Le 03 Septembre 2010 dans Web 1,2,3 par Philippe Astor

Le nuage musical d’Internet a été le théâtre de nombreuses manœuvres au cours de l’été. Analyse en quatre volets de l’état du marché en cette rentrée, alors qu’Apple vient de décevoir les attentes de ceux qui pronostiquaient, sans trop y croire, le lancement par la firme de Cupertino d’un service de streaming ou de « locker » sur abonnement.

En attendant qu’Apple se détermine (voir le premier volet de cette série d’articles), de sérieux challengers pointent le bout du nez, au premier rang desquels Google, qui a annoncé le lancement de sa propre offre de musique en ligne avant la fin de l’année. Le projet de Google, dont le système ouvert Android tente de concurrencer celui d’Apple dans l’environnement des smartphones, va cette fois-ci beaucoup plus loin qu’une timide intégration d’offres de streaming existantes, limitée à une seule écoute gratuite par titre, dans les résultats de son moteur de recherche.
Cette intégration reste au cœur de la stratégie de Google. Mais elle engloberait désormais la vente de musique en téléchargement et une offre de radio personnalisée de type Pandora financée par la publicité. Selon Mediapost, Google a déjà mis une équipe sur la conception de plusieurs formats de publicités audio de 10, 15 et 30 secondes, destinés à venir alimenter ses flux audio personnalisés.
Fin juillet, le New York Post faisait état de négociations en cours avec les éditeurs de musique américains, dont l’agence Harry Fox, ce qui laisse supposer que des discussions se sont également engagées avec les labels. Au même moment, Google débauchait l’avocate d’affaires américaine Elisabeth Moody, du cabinet Davis Shapiro Lewit & Hayes, spécialisé dans les négociations entre start-up de musique en ligne de la Silicon Valley et industriels de la musique, pour l’assister dans ses discussions.
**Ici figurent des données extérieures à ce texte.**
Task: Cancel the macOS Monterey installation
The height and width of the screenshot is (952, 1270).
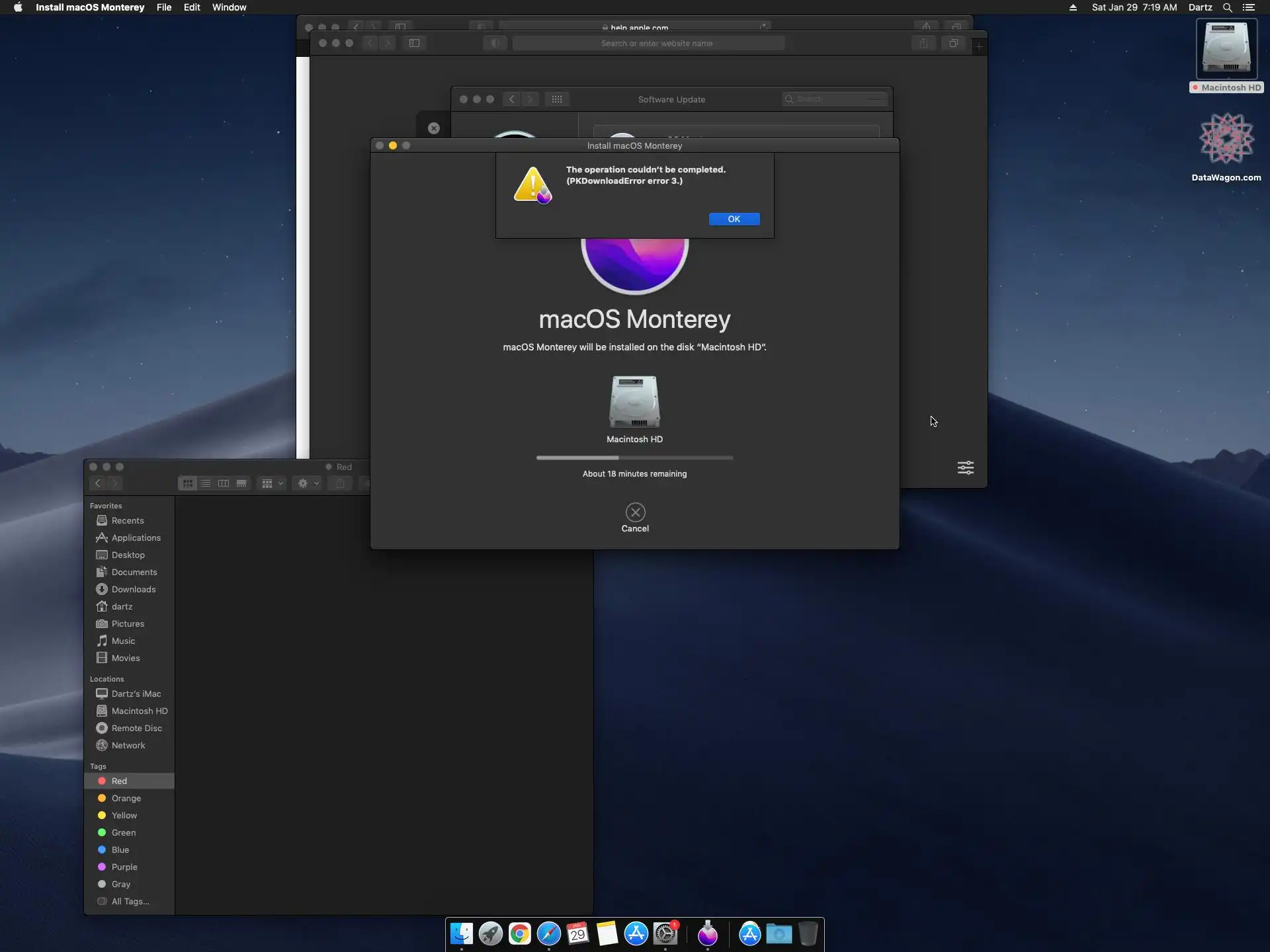Action: click(x=635, y=513)

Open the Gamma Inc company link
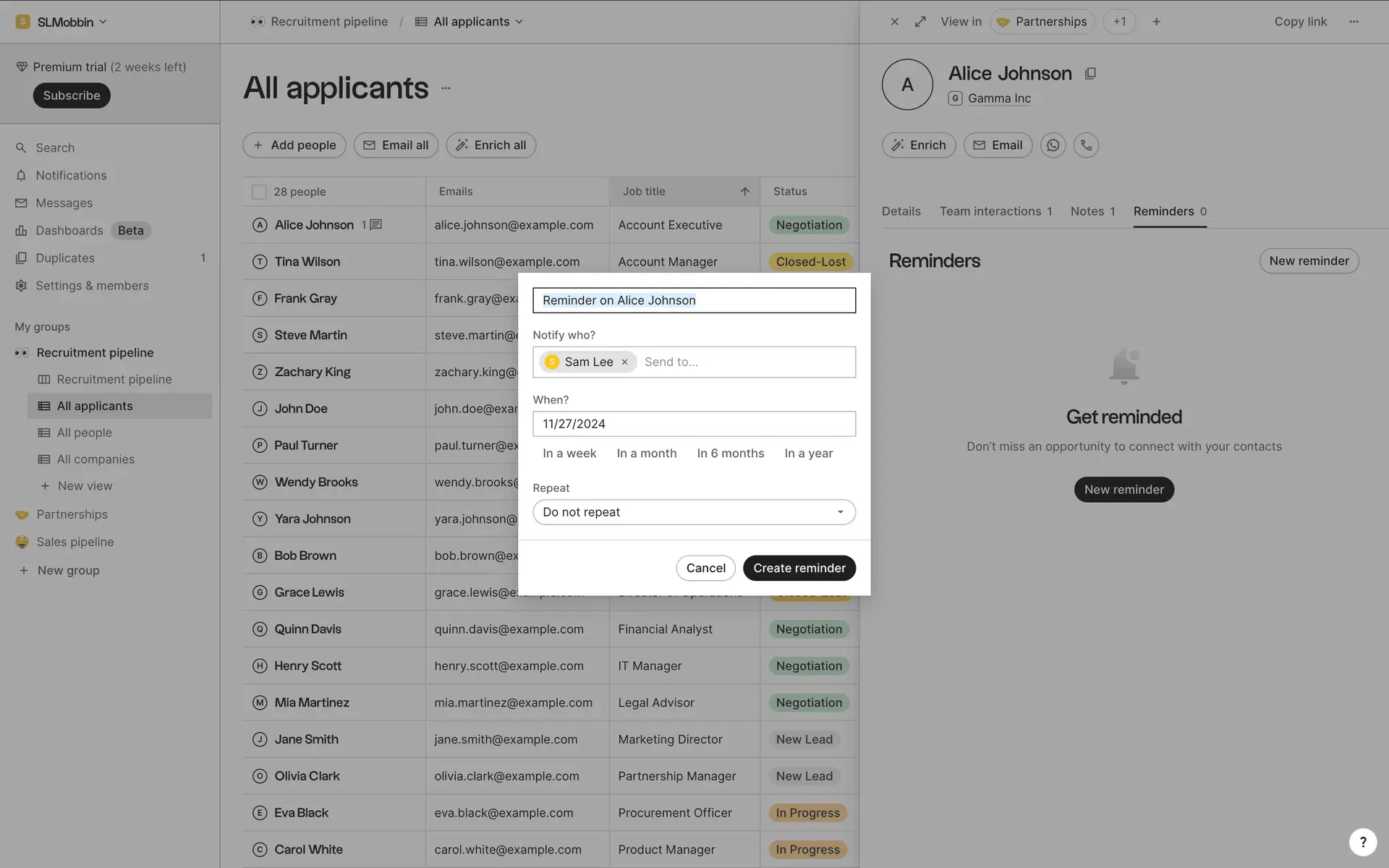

A la recherche d’un "Music Chief"

Au sein de Davis Shapiro Lewit & Hayes, Elisabeth Moody a eu à traiter les dossiers de clients comme Spotify, MySpace Music, iMeem, MOG, iLike, Bebo ou encore Playlist.com. C’est un signe que les choses sérieuses ont commencé.
Google en est d’ailleurs à rechercher activement son « music chief », celui qui, à la tête de Google Music, sera chargé de piloter l’ensemble du projet : en chassant des têtes du côté de quelques vétérans de l’industrie musicale, parmi lesquels on avance le nom de Ted Cohen, ex-vice président en charge du numérique et de la distribution chez EMI Music aux États-Unis, ou de jeunes « golden boys » de la musique en ligne comme Ian Rogers, ancien directeur général de Yahoo Music et fondateur de la plateforme « direct-to-fan » TopSpin, ou encore Rio Caraeff, qui fut en charge des développements numériques au sein d’Universal Music avant de prendre la direction du site de vidéo musicale Vevo.
Mais proposer du téléchargement dans Google et sur Android et une radio Pandora-like pour booster les ventes de singles à l’unité (Pandora est le premier affilié d’iTunes aux États-Unis et sa présence sur le iPhone a accentué encore plus ce leadership) ne suffira pas à constituer une véritable offre de musique dans le « cloud » parfaitement intégrée, même si Google rachetait Pandora, ce qu’il ne faut pas exclure.
Pour Google, obtenir des licences pour ces deux types d’exploitation ne pose en effet aucun problème. Celles du téléchargement sont déjà bien rodées, et celles du streaming non interactif de type Pandora relèvent de la gestion collective aux États-Unis. Pas besoin de recruter Elisabeth Moody pour si peu. Comme pour Apple, on a donc encore de quoi s’interroger sur ce que sont, au delà, les véritables intentions de Google.